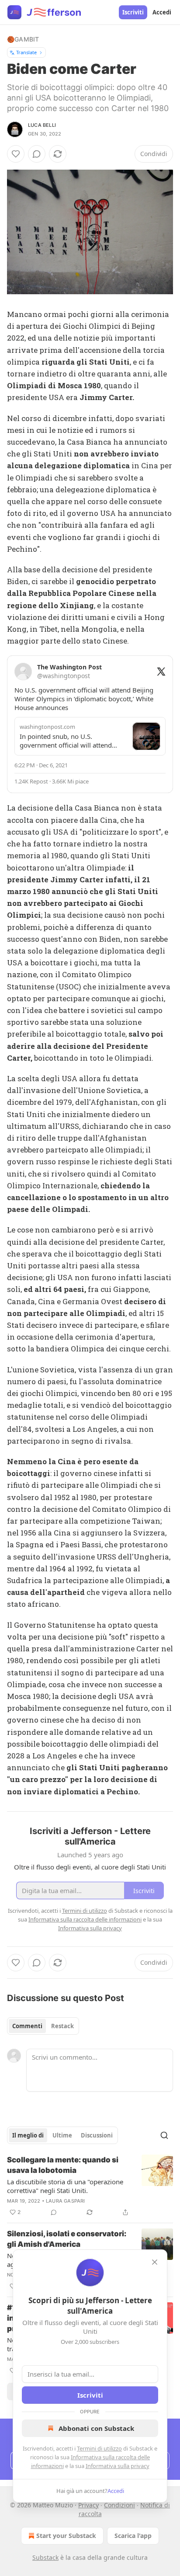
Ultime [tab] (62, 2135)
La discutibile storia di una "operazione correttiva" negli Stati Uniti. (65, 2186)
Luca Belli (42, 125)
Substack (45, 2557)
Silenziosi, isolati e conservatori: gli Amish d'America (66, 2239)
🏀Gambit (23, 39)
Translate (26, 52)
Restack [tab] (62, 2026)
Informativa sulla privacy (117, 2466)
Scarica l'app (133, 2535)
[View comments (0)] (36, 154)
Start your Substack (66, 2535)
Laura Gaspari (65, 2201)
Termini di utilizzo (99, 2448)
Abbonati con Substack (96, 2428)
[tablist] (43, 2026)
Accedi (161, 12)
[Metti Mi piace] (15, 154)
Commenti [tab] (27, 2026)
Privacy (88, 2505)
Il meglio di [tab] (28, 2135)
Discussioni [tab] (97, 2135)
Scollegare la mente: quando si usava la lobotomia (62, 2165)
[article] (90, 2186)
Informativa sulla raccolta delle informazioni (85, 1919)
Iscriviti (133, 12)
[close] (155, 2262)
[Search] (164, 2135)
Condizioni (119, 2505)
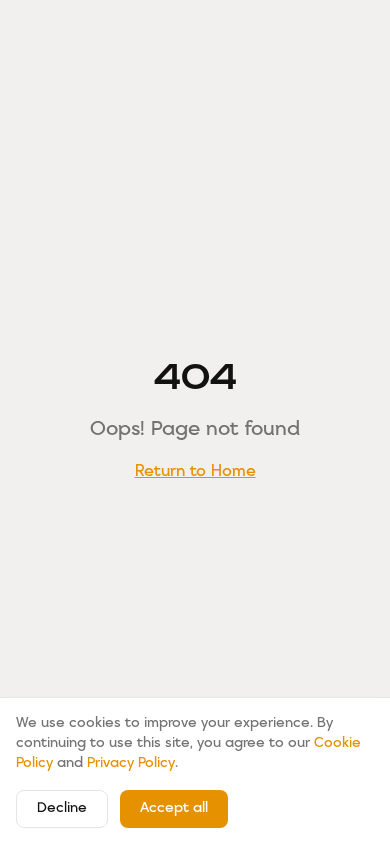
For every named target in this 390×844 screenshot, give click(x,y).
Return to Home (195, 472)
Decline (62, 808)
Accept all (174, 808)
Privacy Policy (131, 763)
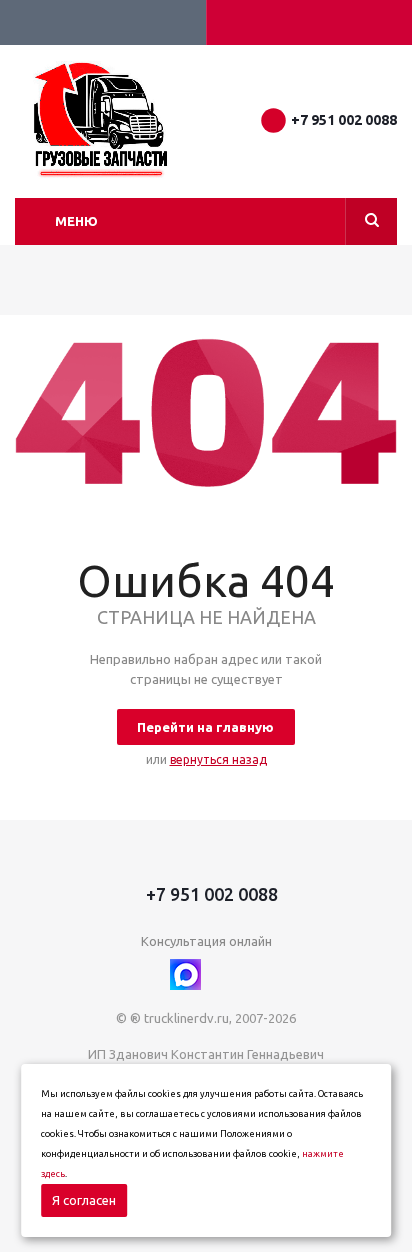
☆ ☆ ☆
### The problem
Write out the material above again, word for word, minus its pictures.

### Answer to this problem
Ultime [tab] (62, 2135)
La discutibile storia di una "operazione correttiva" negli Stati Uniti. (65, 2186)
Luca Belli (42, 125)
Substack (45, 2557)
Silenziosi, isolati e conservatori: gli Amish d'America (66, 2239)
🏀Gambit (23, 39)
Translate (26, 52)
Restack [tab] (62, 2026)
Informativa sulla privacy (117, 2466)
Scarica l'app (133, 2535)
[View comments (0)] (36, 154)
Start your Substack (66, 2535)
Laura Gaspari (65, 2201)
Termini di utilizzo (99, 2448)
Abbonati con Substack (96, 2428)
[tablist] (43, 2026)
Accedi (161, 12)
[Metti Mi piace] (15, 154)
Commenti [tab] (27, 2026)
Privacy (88, 2505)
Il meglio di [tab] (28, 2135)
Discussioni [tab] (97, 2135)
Scollegare la mente: quando si usava la lobotomia (62, 2165)
[article] (90, 2186)
Informativa sulla raccolta delle informazioni (85, 1919)
Iscriviti (133, 12)
[close] (155, 2262)
[Search] (164, 2135)
Condizioni (119, 2505)
For every named target in this 390×844 screenshot, give click(x,y).
Return to Home (195, 472)
Decline (62, 808)
Accept all (174, 808)
Privacy Policy (131, 763)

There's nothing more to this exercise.